Jumping onto a passing bus, I sat down next to a man who spoke fairly good English. He assured me I was heading in the right direction. An hour later I found my way to the front door of my Couchsurfer's apartment building.
Myanmar lacks some Western conveniences, such as door buzzers, but the people certainly don't lack ingenuity. Each apartment has a rope tied to a bell, stretching down to the street.
If a visitor wants to get into the building, he pulls the rope, which rings the bell, notifying the occupant, who then attaches a front-door key to a small caribiner and slides it down.
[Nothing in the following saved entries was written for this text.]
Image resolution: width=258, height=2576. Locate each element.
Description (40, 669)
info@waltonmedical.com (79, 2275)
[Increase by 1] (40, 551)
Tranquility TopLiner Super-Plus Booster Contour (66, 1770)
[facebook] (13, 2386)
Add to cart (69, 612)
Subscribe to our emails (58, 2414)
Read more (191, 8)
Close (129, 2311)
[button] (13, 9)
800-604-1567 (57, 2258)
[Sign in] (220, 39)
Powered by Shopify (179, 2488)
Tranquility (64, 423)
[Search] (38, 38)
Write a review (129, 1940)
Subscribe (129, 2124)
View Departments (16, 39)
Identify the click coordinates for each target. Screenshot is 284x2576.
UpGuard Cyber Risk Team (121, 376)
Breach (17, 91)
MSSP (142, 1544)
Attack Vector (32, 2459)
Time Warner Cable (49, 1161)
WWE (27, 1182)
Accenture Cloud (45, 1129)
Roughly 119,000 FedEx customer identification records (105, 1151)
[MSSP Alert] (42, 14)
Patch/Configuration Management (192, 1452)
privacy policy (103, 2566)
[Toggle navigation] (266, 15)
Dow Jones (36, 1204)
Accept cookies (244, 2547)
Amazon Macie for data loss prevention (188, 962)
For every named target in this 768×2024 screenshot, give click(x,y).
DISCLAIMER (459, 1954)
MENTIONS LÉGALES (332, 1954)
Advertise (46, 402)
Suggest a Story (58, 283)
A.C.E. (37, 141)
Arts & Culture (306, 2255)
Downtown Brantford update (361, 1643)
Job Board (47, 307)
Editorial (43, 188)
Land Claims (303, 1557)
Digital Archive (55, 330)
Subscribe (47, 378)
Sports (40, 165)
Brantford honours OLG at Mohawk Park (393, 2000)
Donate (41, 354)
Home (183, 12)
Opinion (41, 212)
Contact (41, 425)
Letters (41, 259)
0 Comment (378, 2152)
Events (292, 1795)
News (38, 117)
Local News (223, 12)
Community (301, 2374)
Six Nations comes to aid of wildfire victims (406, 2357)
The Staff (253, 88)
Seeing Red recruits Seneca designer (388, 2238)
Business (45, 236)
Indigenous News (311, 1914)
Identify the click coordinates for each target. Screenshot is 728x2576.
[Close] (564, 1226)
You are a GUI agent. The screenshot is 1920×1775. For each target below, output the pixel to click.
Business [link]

Some residents attach plastic bags to the end of the rope to haul up goods from passing street vendors.
Myanmar is the kind of place that guests need to follow the rules, which led me to a quandary. I've always believed that the best way to understand a culture is by staying with the people who live there, which is why I'm a proponent of Couchsurfing, an internet site that matches travelers with local hosts. The problem is tourists in Myanmar are allowed to stay only in officially-licensed hotels or guest houses, so, technically, by staying with a Couchsurfer, I would be breaking the law and breaking the terms of my visa.
As for the government's official policy that tourists can only stay in official hotels, Jonathan said the government is now much more relaxed. In addition, he said there's so much beucracy among agencies that it's hard for officials to keep track of anything, let alone an American staying where he may or may not belong.
The bottom line seems to be that home stays still are illegal or might not be, depending on which agency and which person is asked.
The American had nothing but good things to say about Myanmar and plans to stay long term. Since another friend was visiting, and I was also quite tired, we all just stayed in, watched a movie, and Jonathan answered all of my questions about his adopted country. I had an added bonus of sampling some of his authentic Myanmar cooking.
The next morning, I packed up for my return flight to Singapore, unpacked, and repacked for my flight to America for Christmas. I lead a rough life.
Although I'm grateful to have visited Myanmar and would urge others to do so, Myanmar isn't Disneyland.
Regardless of one's politics, my personal impression is that the people of Myanmar are anxious for foreigners to experience the magnificent temples and the rich culture of the 100 ethnic groups that make up the country and anxious to leave behind the almost 50 years of international isolation.